WRITTEN PROBLEM: Could you set down, word for word, every line from the one containing "Task: Click the From External Account label" down to the one containing "Switch to the", both included? Leave the pictures out.

ENTRIES:
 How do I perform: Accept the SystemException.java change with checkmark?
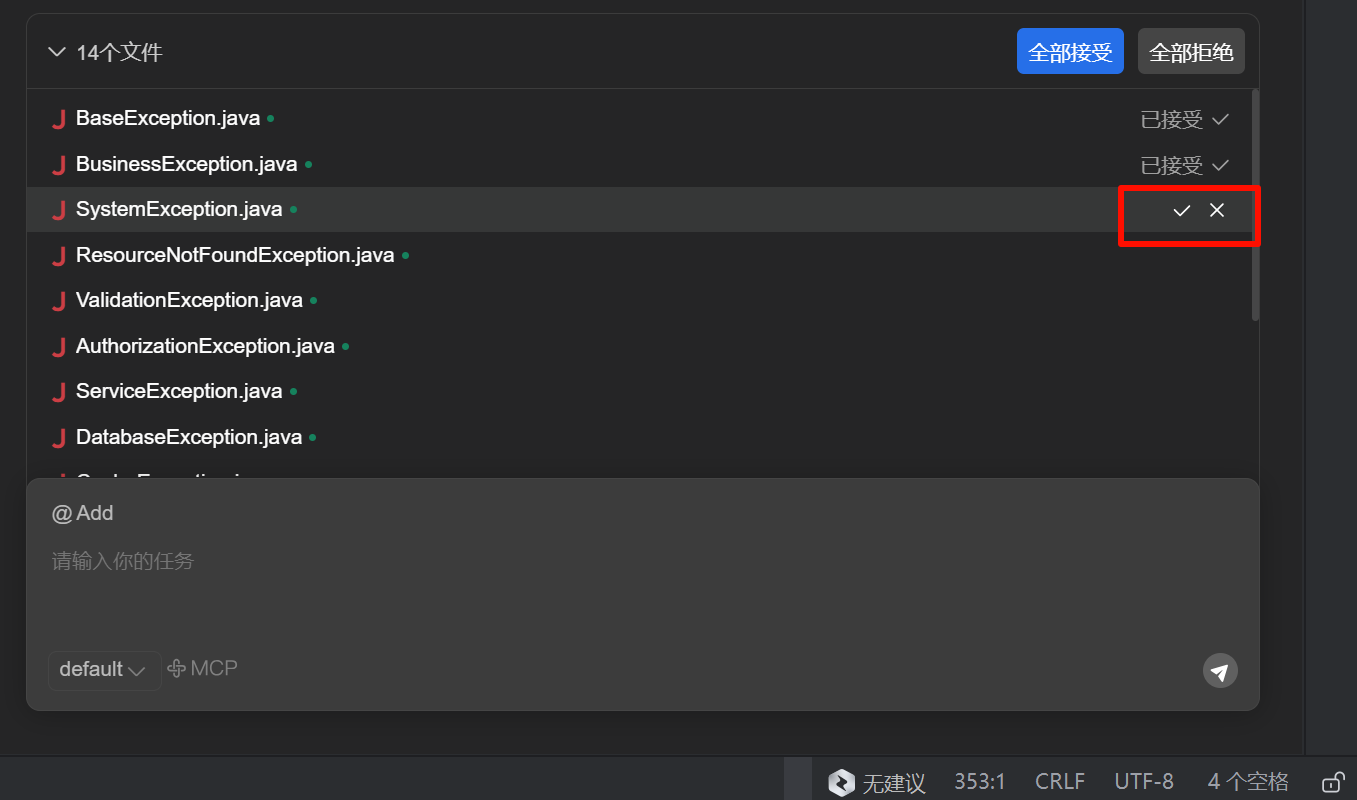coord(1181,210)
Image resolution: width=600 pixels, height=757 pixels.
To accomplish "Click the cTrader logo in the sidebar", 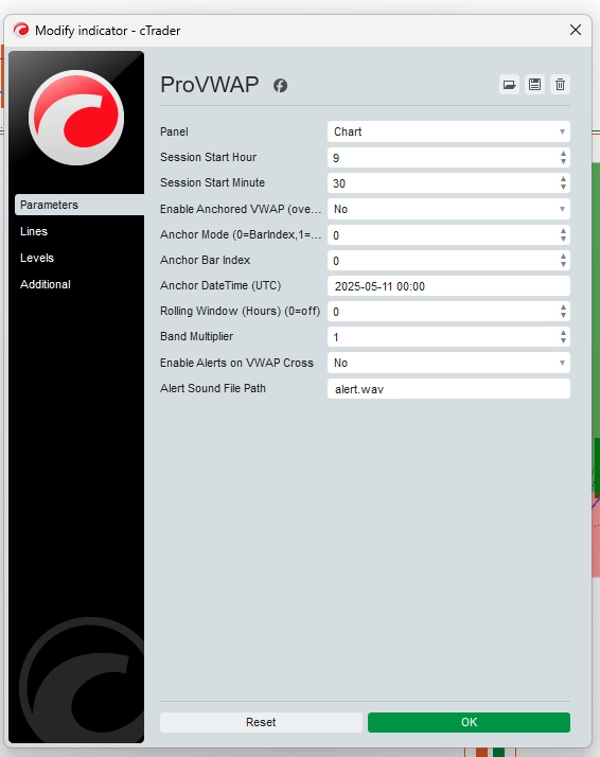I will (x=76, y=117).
* * *
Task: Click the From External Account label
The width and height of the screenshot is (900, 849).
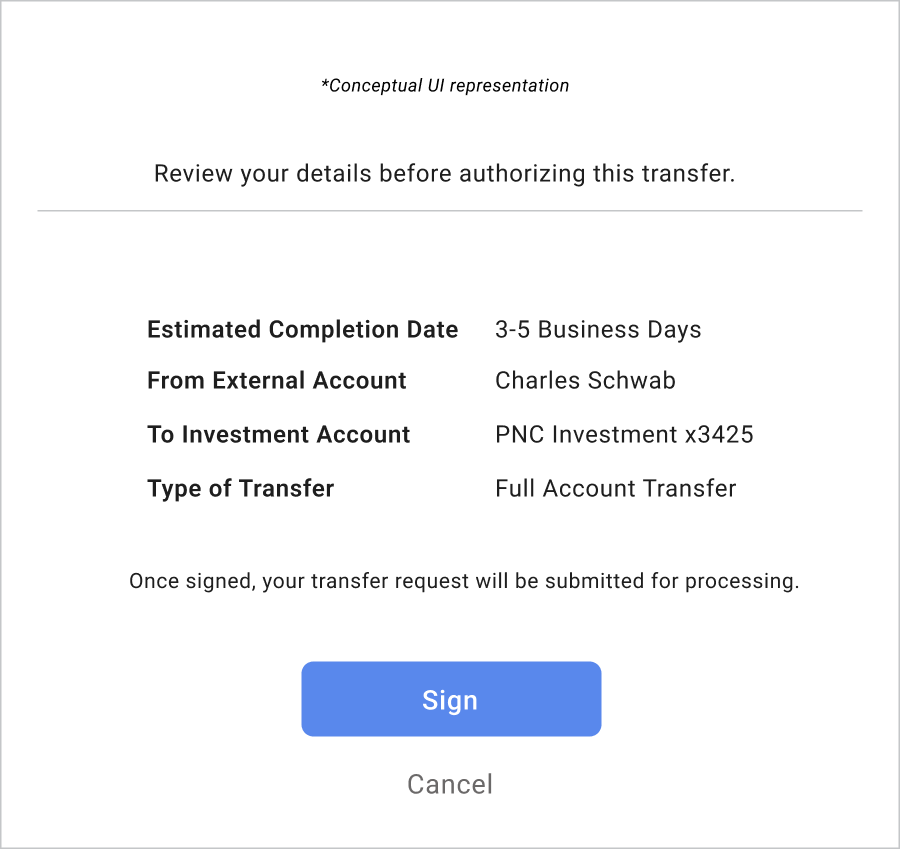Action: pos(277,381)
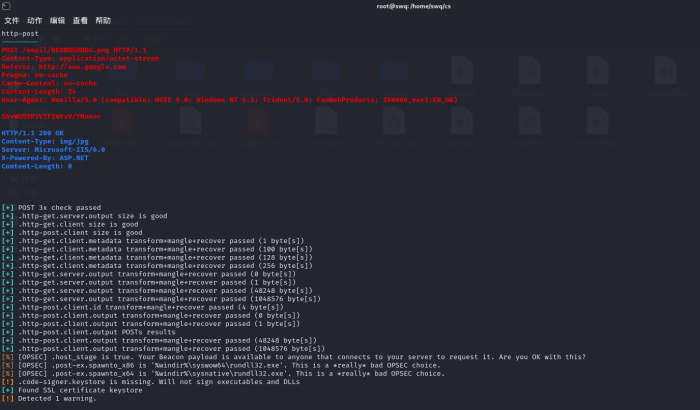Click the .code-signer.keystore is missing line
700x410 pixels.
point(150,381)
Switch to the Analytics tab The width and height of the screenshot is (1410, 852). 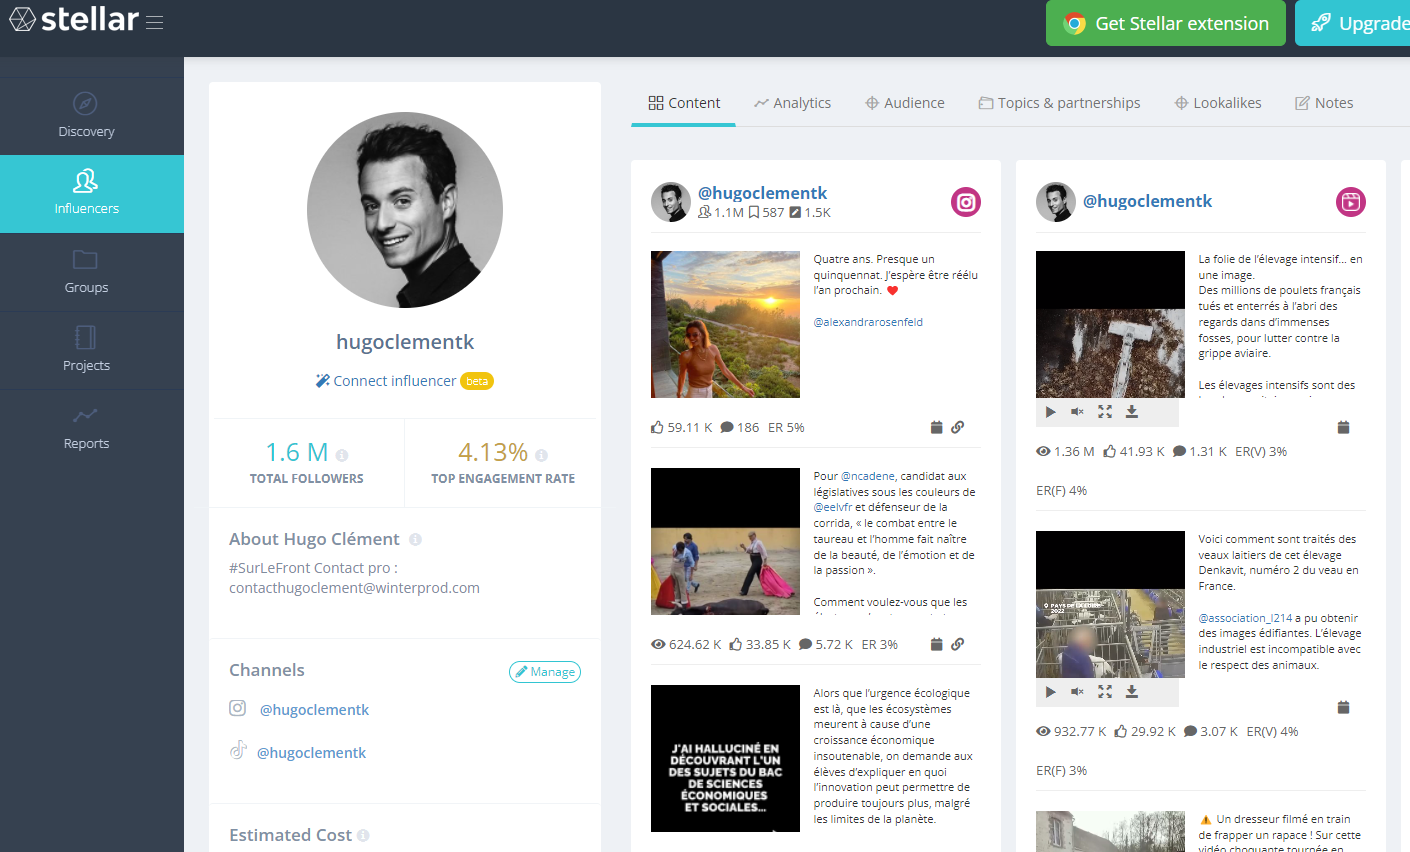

FINISHED EXERCISE:
Task: Click the From External Account label
The width and height of the screenshot is (900, 849).
Action: pos(277,381)
Click the .code-signer.keystore is missing line
700x410 pixels.
point(150,381)
Switch to the Analytics tab The width and height of the screenshot is (1410, 852). 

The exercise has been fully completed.